Okay, there’s one thing worse than walking behind a slow pedestrian, and it’s not being able to pass the aforementioned ambler. So please refrain from taking up the entire sidewalk so those who aren’t moving at a slow crawl can get around you.
If you have to look down at your phone the entire time while you’re writing a text message, you do not qualify for cellphone privileges while walking. Please pull over to the side of the sidewalk before pulling out your phone. And for the love of God, refrain from Snapchatting on the streets.
We’ve all experienced that startling collision when someone decides to come to an abrupt stop immediately ahead of you. You may collide, you may even knock them down. But remember it is solely their fault. If ICBC insured pedestrians the same way they did cars this would be the equivalent of a rear ender.
You probably think this goes without saying, but if you spend half an hour walking downtown you’ll see it does not. So it’s time to repeat that childhood adage – look both ways before you cross the street.
Did you seriously expect them to see you in the dark? It’s just not the driver’s fault so think before you start yelling obscenities at them.
Let the chirping birdie guide you. No one likes that person who runs across the street just as the light is changing. Motorists will hate you, other pedestrians will hate you, and tourists will copy you— so just don’t do it.
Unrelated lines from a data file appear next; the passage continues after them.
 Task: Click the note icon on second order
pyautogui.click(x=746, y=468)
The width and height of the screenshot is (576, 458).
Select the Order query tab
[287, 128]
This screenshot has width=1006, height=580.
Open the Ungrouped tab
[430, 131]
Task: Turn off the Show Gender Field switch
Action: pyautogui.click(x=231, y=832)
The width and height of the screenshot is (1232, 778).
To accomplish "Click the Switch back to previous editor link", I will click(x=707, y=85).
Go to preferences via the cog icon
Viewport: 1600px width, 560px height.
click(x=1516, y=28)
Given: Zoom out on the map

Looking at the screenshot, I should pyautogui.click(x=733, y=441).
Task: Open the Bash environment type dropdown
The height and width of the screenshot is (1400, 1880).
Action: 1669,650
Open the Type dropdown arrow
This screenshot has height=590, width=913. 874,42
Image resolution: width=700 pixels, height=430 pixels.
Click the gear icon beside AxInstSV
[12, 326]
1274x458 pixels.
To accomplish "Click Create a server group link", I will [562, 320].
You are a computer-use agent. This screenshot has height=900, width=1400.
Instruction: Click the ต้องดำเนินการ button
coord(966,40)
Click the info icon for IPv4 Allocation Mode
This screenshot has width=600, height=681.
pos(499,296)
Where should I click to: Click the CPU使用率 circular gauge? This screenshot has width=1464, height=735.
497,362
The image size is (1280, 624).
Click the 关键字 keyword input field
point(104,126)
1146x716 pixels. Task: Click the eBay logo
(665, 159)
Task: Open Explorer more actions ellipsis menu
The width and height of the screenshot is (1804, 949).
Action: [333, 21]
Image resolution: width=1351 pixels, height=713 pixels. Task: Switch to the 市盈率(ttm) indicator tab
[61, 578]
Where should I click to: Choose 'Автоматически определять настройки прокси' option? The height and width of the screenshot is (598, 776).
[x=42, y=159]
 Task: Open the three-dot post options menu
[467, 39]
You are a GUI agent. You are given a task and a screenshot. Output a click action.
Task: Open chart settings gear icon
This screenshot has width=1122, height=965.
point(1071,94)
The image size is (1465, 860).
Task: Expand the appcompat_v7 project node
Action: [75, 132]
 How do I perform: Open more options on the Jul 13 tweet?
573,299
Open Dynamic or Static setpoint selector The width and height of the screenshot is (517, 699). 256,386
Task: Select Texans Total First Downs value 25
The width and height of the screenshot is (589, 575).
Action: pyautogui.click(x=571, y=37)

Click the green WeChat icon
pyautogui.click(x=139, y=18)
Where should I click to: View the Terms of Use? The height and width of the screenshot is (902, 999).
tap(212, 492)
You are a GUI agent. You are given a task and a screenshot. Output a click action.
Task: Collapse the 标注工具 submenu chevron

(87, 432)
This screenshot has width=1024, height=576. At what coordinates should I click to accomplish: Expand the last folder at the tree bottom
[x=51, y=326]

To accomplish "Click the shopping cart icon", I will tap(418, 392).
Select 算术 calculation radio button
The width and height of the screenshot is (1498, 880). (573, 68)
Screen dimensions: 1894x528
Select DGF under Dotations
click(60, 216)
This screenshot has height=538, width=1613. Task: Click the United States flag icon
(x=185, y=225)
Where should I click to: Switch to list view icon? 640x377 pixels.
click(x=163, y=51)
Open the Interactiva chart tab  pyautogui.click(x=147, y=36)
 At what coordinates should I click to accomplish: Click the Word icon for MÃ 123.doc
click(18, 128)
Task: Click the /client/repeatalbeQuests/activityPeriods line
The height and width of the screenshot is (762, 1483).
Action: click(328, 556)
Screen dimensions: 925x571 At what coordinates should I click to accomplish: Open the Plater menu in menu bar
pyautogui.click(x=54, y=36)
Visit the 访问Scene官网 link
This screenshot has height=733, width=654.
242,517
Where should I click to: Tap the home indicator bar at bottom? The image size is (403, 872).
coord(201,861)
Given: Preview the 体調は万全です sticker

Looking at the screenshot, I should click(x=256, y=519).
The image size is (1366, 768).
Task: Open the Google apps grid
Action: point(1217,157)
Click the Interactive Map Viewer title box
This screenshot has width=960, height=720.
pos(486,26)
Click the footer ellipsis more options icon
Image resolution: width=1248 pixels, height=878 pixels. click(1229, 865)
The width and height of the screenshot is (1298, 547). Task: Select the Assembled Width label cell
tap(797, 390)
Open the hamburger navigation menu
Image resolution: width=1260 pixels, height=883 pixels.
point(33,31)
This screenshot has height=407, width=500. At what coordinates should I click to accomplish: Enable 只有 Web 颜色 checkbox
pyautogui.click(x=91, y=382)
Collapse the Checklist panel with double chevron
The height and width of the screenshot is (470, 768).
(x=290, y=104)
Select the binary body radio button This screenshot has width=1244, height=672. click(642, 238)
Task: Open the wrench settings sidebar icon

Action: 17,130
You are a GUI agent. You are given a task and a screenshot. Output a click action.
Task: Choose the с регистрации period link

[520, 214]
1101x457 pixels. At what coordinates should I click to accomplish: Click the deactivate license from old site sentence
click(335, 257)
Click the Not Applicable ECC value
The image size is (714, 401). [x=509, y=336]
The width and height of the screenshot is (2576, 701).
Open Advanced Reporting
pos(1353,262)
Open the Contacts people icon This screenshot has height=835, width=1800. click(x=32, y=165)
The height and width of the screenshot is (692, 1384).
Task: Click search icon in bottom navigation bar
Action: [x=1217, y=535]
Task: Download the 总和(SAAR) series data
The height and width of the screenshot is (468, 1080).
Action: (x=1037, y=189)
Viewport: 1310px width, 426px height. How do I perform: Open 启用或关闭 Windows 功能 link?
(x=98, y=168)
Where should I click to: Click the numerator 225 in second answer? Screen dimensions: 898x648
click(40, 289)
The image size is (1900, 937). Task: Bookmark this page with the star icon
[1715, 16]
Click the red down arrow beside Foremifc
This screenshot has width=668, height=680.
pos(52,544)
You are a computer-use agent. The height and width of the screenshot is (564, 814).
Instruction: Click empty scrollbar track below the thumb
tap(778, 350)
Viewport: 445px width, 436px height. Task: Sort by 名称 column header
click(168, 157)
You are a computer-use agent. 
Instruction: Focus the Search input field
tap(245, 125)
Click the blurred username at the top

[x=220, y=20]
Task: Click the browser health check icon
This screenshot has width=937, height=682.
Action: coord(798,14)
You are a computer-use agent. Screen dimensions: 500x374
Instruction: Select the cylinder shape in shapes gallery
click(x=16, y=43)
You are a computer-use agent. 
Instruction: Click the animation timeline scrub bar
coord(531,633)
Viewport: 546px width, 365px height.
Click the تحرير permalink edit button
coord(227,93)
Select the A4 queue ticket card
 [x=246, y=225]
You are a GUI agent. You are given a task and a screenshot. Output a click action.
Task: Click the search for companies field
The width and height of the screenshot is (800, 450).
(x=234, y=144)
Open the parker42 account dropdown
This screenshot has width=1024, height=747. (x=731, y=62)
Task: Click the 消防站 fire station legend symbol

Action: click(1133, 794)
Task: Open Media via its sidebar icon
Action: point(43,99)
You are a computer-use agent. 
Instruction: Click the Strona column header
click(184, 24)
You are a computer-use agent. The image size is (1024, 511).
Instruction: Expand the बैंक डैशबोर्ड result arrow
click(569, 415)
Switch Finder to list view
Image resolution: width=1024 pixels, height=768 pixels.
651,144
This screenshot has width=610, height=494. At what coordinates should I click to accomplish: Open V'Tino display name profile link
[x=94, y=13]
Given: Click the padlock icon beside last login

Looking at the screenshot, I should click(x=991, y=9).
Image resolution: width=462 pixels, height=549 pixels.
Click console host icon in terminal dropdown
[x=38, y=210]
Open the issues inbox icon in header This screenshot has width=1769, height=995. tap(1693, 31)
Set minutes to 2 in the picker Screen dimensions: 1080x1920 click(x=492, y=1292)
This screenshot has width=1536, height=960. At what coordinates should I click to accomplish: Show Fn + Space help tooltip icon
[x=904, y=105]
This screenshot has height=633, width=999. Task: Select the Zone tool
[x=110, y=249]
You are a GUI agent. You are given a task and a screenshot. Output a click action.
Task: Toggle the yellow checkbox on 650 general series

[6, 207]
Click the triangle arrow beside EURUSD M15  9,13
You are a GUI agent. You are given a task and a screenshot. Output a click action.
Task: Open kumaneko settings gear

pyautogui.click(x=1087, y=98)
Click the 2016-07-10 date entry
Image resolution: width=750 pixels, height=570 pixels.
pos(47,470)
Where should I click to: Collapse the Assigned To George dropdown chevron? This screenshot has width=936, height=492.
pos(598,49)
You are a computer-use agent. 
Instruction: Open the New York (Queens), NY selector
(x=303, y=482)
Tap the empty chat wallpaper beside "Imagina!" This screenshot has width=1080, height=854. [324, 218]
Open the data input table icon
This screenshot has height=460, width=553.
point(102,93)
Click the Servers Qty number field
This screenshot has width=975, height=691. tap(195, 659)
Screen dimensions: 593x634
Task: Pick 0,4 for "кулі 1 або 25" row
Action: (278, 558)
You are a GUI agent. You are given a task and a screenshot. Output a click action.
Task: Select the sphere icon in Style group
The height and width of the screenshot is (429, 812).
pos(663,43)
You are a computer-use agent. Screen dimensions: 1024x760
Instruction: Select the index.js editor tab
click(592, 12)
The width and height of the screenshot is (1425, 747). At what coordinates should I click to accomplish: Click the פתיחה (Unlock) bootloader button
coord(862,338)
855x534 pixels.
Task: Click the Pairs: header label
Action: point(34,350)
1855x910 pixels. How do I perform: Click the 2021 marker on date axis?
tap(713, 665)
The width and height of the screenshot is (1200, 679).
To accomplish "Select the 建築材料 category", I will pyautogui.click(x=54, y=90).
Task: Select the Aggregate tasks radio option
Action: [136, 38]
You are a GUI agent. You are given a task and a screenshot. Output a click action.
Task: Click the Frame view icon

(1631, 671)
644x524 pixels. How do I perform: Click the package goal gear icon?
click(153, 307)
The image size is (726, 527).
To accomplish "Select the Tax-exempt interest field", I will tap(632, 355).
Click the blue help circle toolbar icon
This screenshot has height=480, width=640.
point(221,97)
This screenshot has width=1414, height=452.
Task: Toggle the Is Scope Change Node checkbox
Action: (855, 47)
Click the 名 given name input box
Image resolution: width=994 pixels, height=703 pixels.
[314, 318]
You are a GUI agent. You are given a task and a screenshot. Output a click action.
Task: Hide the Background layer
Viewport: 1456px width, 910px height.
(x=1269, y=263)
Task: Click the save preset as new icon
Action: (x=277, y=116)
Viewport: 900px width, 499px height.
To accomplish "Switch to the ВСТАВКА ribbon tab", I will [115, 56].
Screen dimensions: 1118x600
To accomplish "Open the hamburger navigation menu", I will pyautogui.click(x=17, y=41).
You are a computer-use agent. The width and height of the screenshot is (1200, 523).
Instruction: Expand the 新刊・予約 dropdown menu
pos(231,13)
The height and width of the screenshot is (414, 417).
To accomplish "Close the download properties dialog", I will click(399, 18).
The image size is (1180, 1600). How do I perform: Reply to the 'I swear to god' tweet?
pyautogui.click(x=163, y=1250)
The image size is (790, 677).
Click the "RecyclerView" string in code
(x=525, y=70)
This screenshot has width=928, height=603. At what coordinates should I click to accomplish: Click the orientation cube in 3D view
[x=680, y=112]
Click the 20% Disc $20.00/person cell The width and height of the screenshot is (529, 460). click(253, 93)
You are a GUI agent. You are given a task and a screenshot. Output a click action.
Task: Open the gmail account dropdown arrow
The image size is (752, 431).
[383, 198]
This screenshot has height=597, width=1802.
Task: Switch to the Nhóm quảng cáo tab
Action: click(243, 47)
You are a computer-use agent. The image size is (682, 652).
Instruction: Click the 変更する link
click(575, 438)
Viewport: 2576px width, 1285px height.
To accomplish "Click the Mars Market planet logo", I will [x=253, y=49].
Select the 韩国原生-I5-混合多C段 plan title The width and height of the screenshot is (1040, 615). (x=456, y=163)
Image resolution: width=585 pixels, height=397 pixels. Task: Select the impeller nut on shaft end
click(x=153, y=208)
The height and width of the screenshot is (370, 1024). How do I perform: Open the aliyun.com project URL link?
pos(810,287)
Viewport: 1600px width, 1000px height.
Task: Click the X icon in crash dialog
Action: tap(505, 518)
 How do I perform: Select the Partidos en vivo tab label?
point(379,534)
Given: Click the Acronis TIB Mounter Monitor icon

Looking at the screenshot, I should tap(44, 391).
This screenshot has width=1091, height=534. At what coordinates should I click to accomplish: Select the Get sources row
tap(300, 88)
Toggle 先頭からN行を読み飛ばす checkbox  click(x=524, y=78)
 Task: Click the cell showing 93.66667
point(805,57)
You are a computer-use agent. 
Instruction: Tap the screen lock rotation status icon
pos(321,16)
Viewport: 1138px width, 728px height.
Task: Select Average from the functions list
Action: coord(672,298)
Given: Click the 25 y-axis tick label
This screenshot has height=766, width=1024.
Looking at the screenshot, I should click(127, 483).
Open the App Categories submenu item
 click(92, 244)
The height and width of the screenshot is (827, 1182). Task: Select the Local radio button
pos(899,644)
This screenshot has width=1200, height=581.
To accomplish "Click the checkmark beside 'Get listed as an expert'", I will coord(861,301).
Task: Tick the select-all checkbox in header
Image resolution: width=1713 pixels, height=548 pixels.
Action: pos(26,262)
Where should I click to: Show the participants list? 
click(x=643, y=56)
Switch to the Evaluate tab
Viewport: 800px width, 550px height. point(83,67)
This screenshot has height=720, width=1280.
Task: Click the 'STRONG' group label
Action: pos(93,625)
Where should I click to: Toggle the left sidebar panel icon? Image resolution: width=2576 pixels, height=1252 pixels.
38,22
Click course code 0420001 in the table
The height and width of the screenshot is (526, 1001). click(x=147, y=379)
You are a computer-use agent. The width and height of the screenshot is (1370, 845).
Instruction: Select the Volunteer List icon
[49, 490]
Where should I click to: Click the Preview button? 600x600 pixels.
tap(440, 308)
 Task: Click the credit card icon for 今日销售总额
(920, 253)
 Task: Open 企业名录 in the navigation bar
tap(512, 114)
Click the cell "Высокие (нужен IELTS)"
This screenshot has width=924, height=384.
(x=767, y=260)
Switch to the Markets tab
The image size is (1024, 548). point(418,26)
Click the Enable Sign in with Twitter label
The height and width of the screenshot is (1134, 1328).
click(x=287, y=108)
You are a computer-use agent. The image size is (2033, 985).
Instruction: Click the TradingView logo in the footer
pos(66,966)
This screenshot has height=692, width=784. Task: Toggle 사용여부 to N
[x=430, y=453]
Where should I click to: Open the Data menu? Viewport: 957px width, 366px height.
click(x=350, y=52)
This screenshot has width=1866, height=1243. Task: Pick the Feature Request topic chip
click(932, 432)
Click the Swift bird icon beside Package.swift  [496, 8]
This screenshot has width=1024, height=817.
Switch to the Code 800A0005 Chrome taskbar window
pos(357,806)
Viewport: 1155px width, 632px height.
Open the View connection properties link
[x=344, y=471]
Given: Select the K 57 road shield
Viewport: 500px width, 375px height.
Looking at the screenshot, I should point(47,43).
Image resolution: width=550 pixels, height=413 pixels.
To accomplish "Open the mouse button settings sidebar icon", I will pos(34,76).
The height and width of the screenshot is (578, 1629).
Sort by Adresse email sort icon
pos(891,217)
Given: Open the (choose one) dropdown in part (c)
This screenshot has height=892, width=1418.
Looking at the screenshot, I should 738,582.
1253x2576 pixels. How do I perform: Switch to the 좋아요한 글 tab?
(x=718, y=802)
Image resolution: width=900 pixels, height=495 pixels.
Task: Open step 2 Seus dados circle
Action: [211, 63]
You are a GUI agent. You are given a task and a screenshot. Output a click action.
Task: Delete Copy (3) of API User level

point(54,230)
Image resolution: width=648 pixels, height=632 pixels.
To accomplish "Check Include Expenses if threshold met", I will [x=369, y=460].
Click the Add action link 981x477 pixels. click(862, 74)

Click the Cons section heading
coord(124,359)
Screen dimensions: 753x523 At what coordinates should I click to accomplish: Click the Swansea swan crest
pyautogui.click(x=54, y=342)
We all get it, you can sing – but just keep it to yourself. The same goes for those of you who feel the need to share your music with us. How about doing us all a favour and replacing those awful sounding portable speakers with a decent pair of headphones yeah?
For the most part, pedestrians are active healthy people, which means we do not want to inhale your second-hand cancer sticks. “But vaping’s cool right?” No, it’s not. No one wants to pass through a cloud of sickly sweet vape smoke on their way to work in the morning.
Are you crossing or not? If not, back away from the street corner…And please refrain from having group corner conferences about where the hell you’re going. Get out of my way.
When creatures are significantly below head level they are tripping hazards. Don’t let your dog or child get in another pedestrian’s way. Leashes are a necessity in a city (though probably optional for children).